L’ artista è il secondo creatore ( artifex secundus come avrebbero detto i Medievali ) spiritualizza la natura, è un Genio; il buon gusto è la capacità di riconoscere il bello nell’ arte e nella natura.

La genialità artistica nonostante sia innata va sistematizzata con lo studio, la scienza e la dottrina ( riprendendo una posizione di Orazio ), si può essere quindi educati all’ entusiasmo.

Questa prospettiva è rigettata da Baumgarten, l’ arte è una “ fissazione “ del transeunto, le cose sono pensabili brutte o belle o viceversa.

In Shaftesbury la creazione dell’ artista in quanto geniale ed in sintonia con la natura, esprime il vero essere delle cose, nella loro “ essenzialità “ come dice Cassirer; nella creatività si realizza la sintesi uomo – Dio [ l’ intero universo è per Cassirer una creazione estetica continua ].

Nietzsche ne “ La nascita della tragedia “ paragona la creatività umana a quella divina, dalla morte di Dio, si riscopre una volontà di potenza come poli – ermeneutica ed atto creativo.

Schopenhauer analizzando la prima via di liberazione, mostrerà come l’ arte di sottragga a principio di ragion sufficiente [ Nihili est sine ratione ], prospettiva di matrice neoplatonica.

In Schelling l’ arte è quell’ attiva che supera il divario tra inconscio e conscio, tra soggetto ed oggetto, è intuizione dell’ Assoluto, l’ artista – secondo Schelling – è creatore immanente come l’ Assoluto stesso.

Shaftesbury propone un’ estetica della creazione, Baumgarten un’ estetica della percezione, dove diviene “ scienza della sensazione “ che giunge al fenomeno ma non alla sua causa.

Per Heidegger l’ estetica nasce con Platone ed Aristotele, la riflessione di Baumgarten è solo importante a livello terminologico.
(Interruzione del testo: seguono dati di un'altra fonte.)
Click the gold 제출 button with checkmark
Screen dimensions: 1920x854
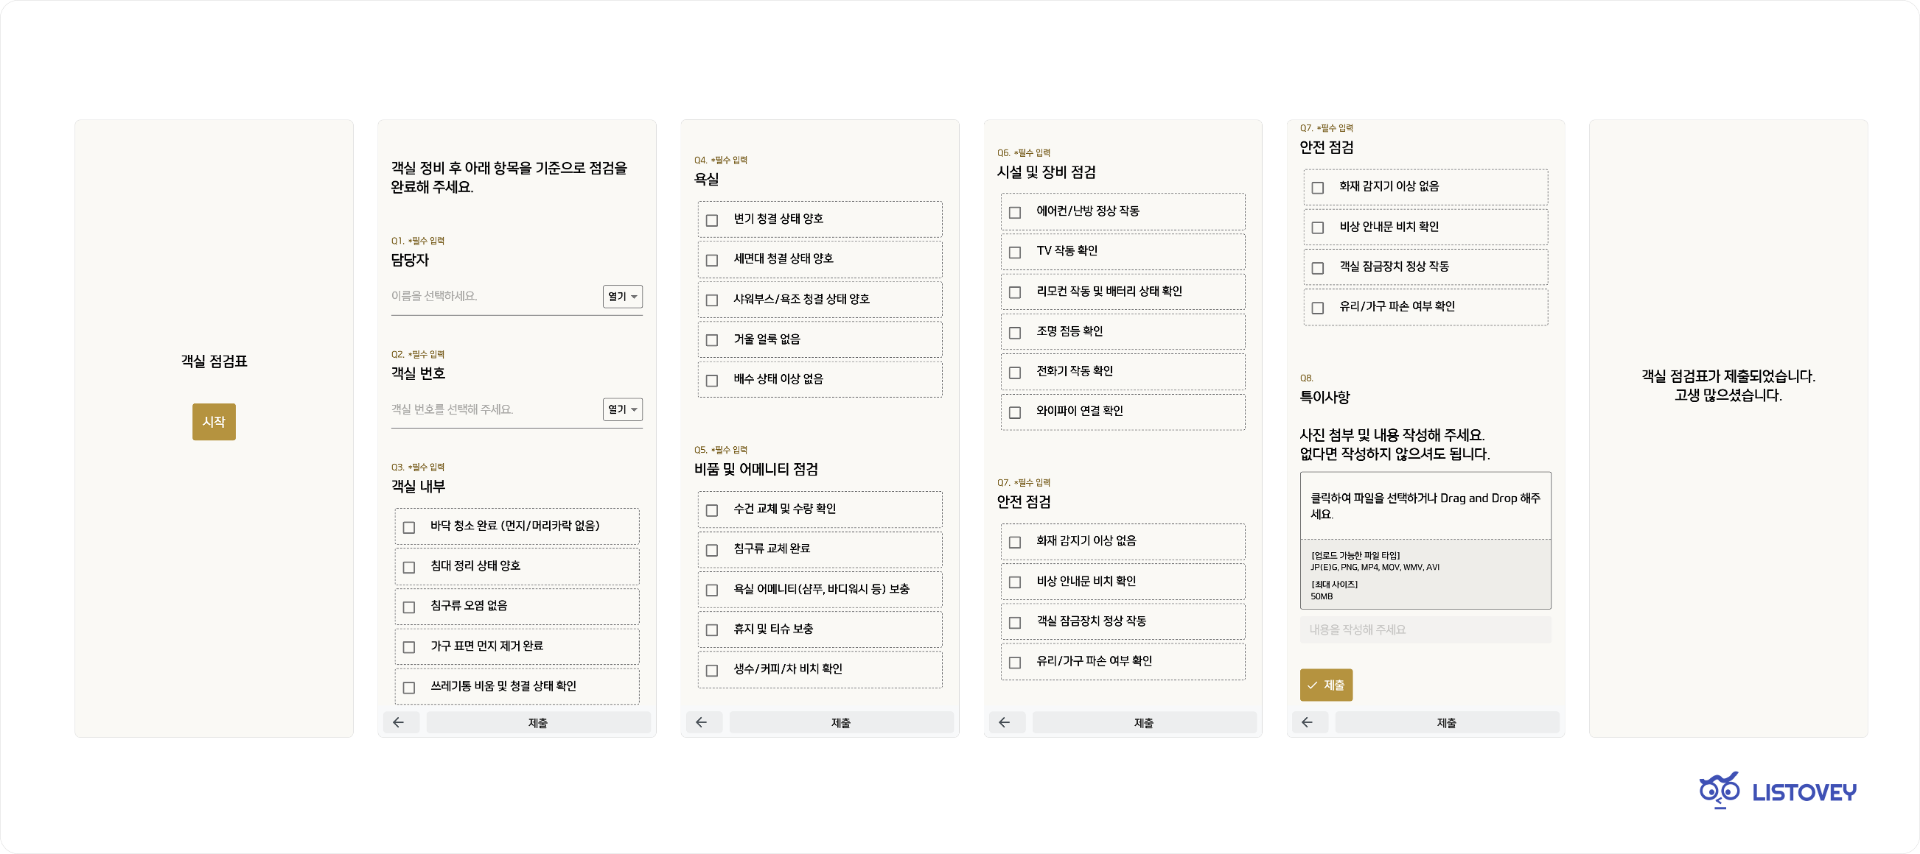[1326, 685]
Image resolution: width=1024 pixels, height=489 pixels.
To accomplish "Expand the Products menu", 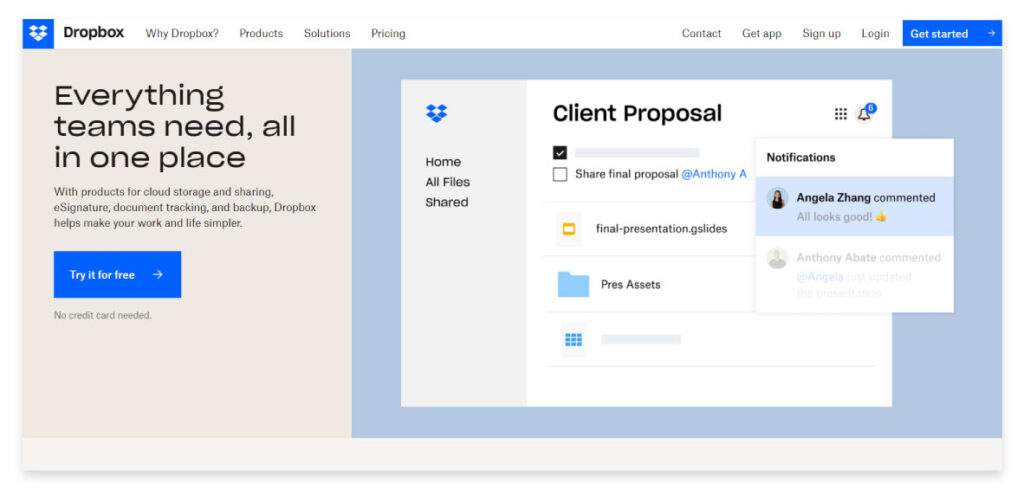I will coord(261,33).
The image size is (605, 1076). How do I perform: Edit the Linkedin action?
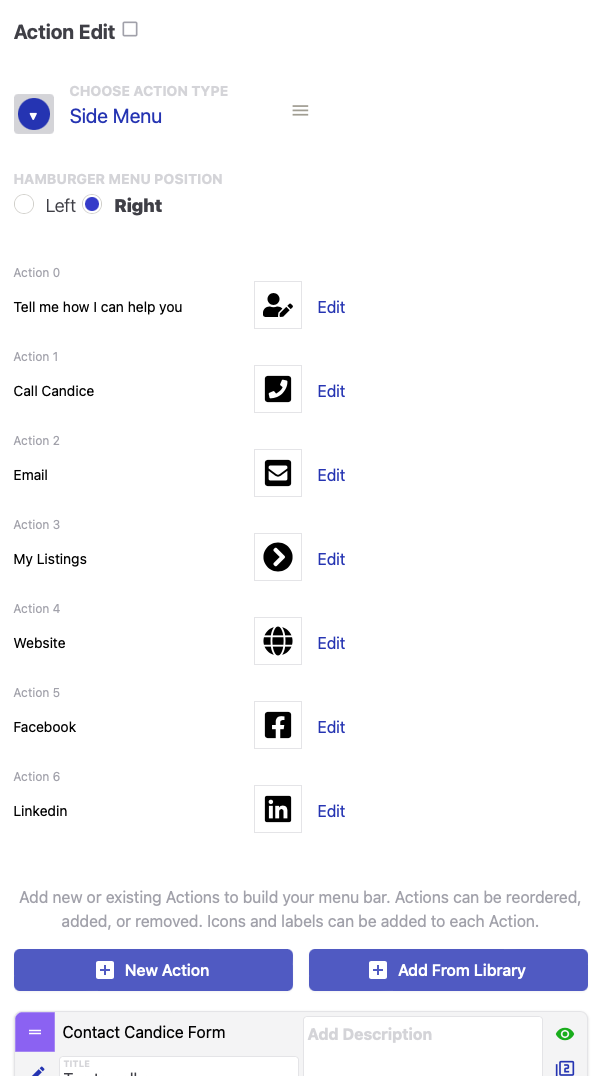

L’ arte in Shaftesbury non é un’ attività imitatrice come in Platone ( pensiamo alla critica che Platone muove all’ interno della “ Repubblica “, l’ arte come imitazione di un’ imitazione ), seguendo la scia neoplatonica – agostiniana è [ Agostino nel “ Commento a S. Giovanni “, dirà che la vera vita è quella dell’ idea posta nella mente di Dio ] imitazione dell’ atto creativo [ Cassirer parla a proposito di divenire e non di divenuto ], il fluire delle forme dell’ archetipo è un modo per dare vita all’ idea stessa.

 

 

Note.

 

Il titolo risente dell’ interpretazione che Cassirer dà di Shaftesbury e Baumgarten, come fautori di due modelli antropologici opposti ma fondamentali per la cultura successiva.